Present every line of the listing below as a Markdown table with the columns Row and Line, numbering the rows in order and skipping blank lines. Leave the pictures out of the answer.

□ □ □ □

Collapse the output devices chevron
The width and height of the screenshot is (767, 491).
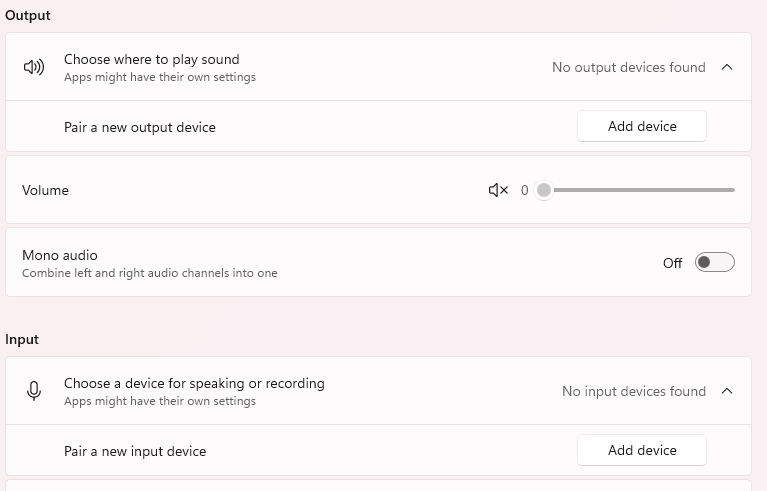point(727,67)
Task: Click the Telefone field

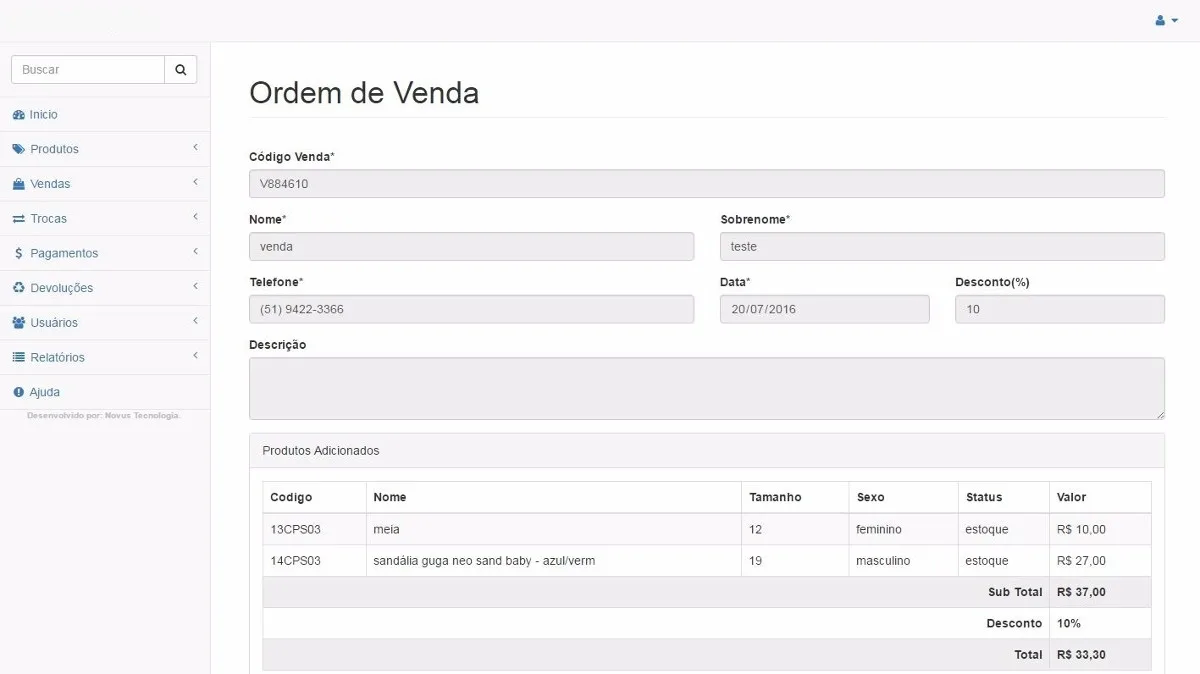Action: [x=471, y=309]
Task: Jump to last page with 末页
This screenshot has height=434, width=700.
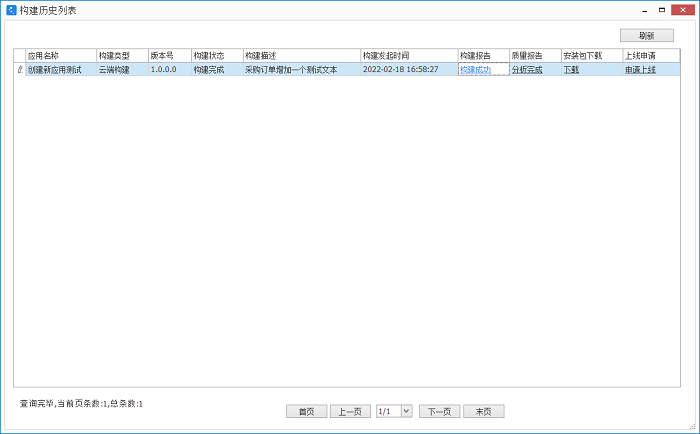Action: click(x=483, y=411)
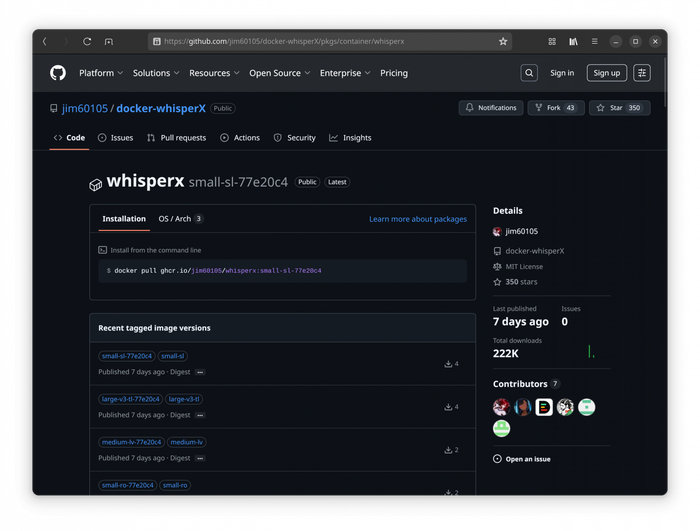
Task: Expand digest details for small-sl-77e20c4
Action: point(200,372)
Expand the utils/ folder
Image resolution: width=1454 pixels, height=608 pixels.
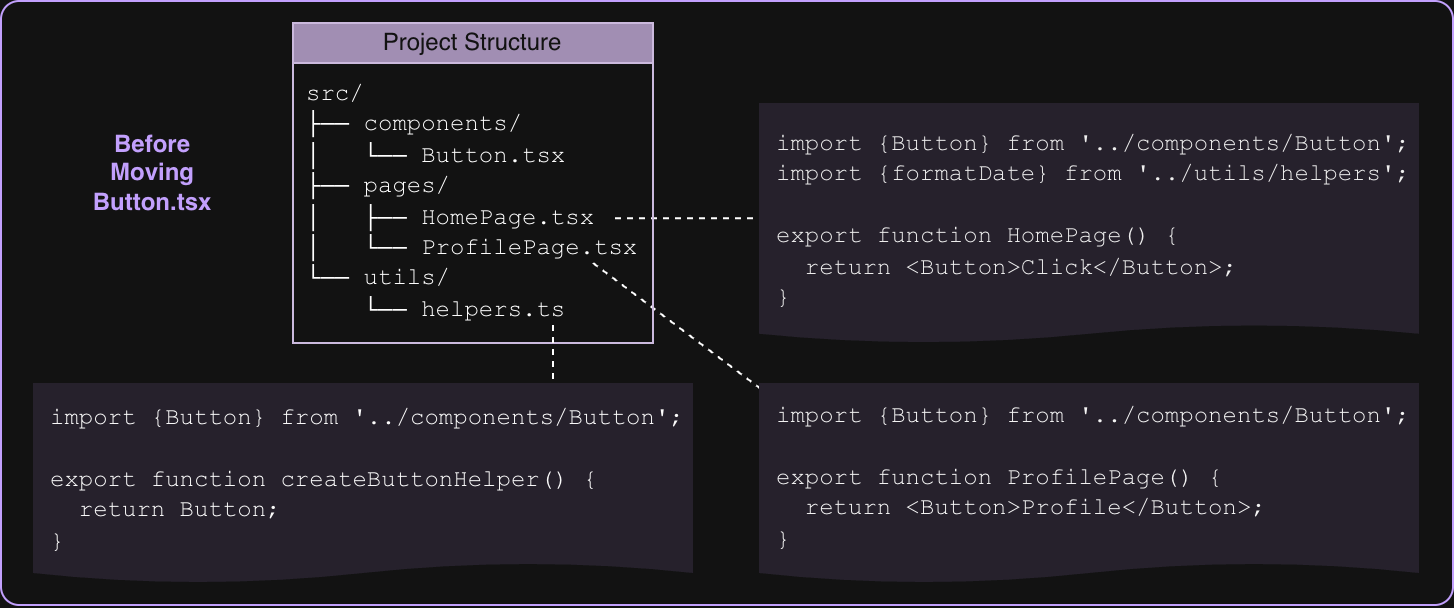coord(406,278)
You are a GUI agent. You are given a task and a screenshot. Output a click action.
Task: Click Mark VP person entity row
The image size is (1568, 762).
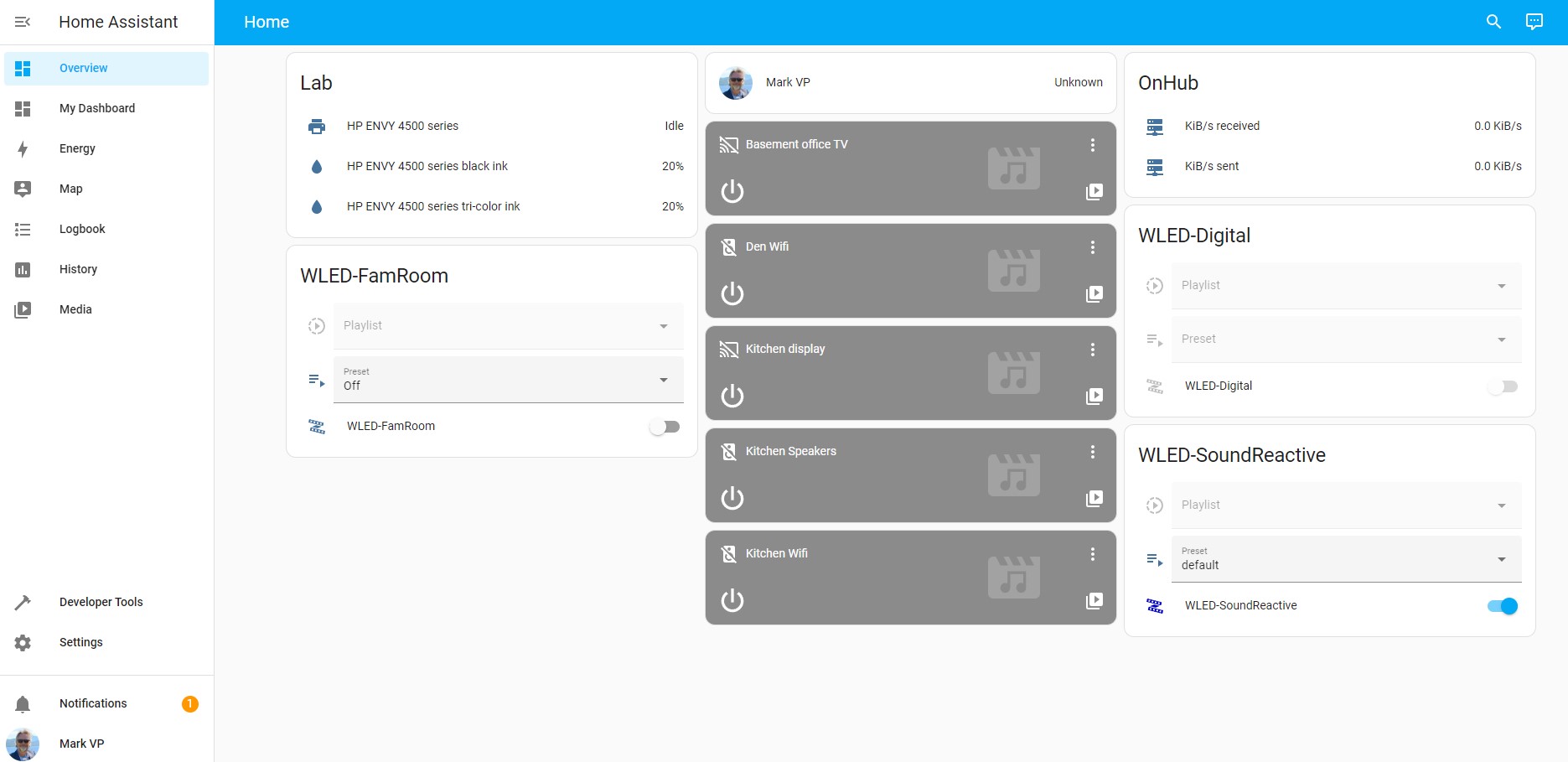click(x=910, y=83)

□ □ □ □

▶ SOLUTION TO THE EXERCISE
| Row | Line |
|---|---|
| 1 | Collapse the output devices chevron |
| 2 | The width and height of the screenshot is (767, 491). |
| 3 | point(727,67) |
| 4 | Task: Click the Telefone field |
| 5 | Action: [x=471, y=309] |
| 6 | Task: Jump to last page with 末页 |
| 7 | This screenshot has height=434, width=700. |
| 8 | Action: click(x=483, y=411) |
| 9 | Task: Expand digest details for small-sl-77e20c4 |
| 10 | Action: point(200,372) |
| 11 | Expand the utils/ folder |
| 12 | Image resolution: width=1454 pixels, height=608 pixels. |
| 13 | coord(406,278) |
| 14 | You are a GUI agent. You are given a task and a screenshot. Output a click action. |
| 15 | Task: Click Mark VP person entity row |
| 16 | The image size is (1568, 762). |
| 17 | click(x=910, y=83) |